:: Material for this task

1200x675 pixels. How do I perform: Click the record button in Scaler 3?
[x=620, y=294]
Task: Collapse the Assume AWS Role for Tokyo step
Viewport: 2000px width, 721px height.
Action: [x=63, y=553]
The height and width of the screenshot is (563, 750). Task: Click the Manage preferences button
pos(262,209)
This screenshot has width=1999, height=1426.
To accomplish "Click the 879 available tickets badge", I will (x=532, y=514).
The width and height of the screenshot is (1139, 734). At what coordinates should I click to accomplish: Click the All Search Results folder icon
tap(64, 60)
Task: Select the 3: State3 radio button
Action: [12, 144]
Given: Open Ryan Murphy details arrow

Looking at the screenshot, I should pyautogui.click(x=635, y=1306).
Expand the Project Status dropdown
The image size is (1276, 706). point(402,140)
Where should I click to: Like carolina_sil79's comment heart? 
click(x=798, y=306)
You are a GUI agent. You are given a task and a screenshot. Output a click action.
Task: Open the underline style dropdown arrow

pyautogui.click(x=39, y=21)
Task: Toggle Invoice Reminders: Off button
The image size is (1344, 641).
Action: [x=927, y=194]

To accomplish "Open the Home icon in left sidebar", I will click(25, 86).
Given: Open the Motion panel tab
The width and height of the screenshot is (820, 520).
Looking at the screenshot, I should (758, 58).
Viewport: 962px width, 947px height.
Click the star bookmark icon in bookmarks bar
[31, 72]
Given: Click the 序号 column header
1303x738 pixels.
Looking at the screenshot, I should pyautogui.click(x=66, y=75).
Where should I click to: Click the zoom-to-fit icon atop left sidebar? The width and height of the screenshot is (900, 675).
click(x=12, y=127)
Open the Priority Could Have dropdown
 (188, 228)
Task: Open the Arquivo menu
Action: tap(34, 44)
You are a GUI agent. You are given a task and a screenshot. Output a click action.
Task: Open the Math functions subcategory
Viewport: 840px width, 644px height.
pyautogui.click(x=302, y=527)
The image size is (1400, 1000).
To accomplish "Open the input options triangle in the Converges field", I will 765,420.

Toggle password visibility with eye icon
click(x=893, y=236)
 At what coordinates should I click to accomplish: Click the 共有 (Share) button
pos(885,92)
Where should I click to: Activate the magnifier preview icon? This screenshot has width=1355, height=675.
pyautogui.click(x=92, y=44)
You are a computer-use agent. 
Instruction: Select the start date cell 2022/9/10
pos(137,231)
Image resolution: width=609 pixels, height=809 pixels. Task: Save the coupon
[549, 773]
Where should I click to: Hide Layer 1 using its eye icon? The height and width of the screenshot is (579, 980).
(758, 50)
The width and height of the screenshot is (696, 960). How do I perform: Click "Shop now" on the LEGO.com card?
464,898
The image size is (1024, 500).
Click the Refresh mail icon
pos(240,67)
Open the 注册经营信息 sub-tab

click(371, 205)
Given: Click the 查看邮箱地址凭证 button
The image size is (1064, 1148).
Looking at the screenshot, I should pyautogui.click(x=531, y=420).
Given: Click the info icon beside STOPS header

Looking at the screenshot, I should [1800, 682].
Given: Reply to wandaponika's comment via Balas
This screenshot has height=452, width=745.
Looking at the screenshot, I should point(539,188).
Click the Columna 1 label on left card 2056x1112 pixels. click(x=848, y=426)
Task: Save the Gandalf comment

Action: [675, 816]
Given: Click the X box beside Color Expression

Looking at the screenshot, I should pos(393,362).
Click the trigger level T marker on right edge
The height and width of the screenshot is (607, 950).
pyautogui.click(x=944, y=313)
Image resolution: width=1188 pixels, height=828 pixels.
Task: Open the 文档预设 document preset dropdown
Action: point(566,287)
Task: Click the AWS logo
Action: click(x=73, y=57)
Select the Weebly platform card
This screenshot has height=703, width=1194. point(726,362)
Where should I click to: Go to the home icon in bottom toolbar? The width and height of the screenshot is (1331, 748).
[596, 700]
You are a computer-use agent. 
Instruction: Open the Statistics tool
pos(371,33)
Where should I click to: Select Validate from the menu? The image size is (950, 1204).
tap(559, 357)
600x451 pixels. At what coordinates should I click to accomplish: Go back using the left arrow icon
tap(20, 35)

::::

What is being asked: Where a line above includes "will", copy that line.

Exercise solution:
To accomplish "Click the 879 available tickets badge", I will (x=532, y=514).
To accomplish "Open the Home icon in left sidebar", I will click(25, 86).
To accomplish "Open the input options triangle in the Converges field", I will 765,420.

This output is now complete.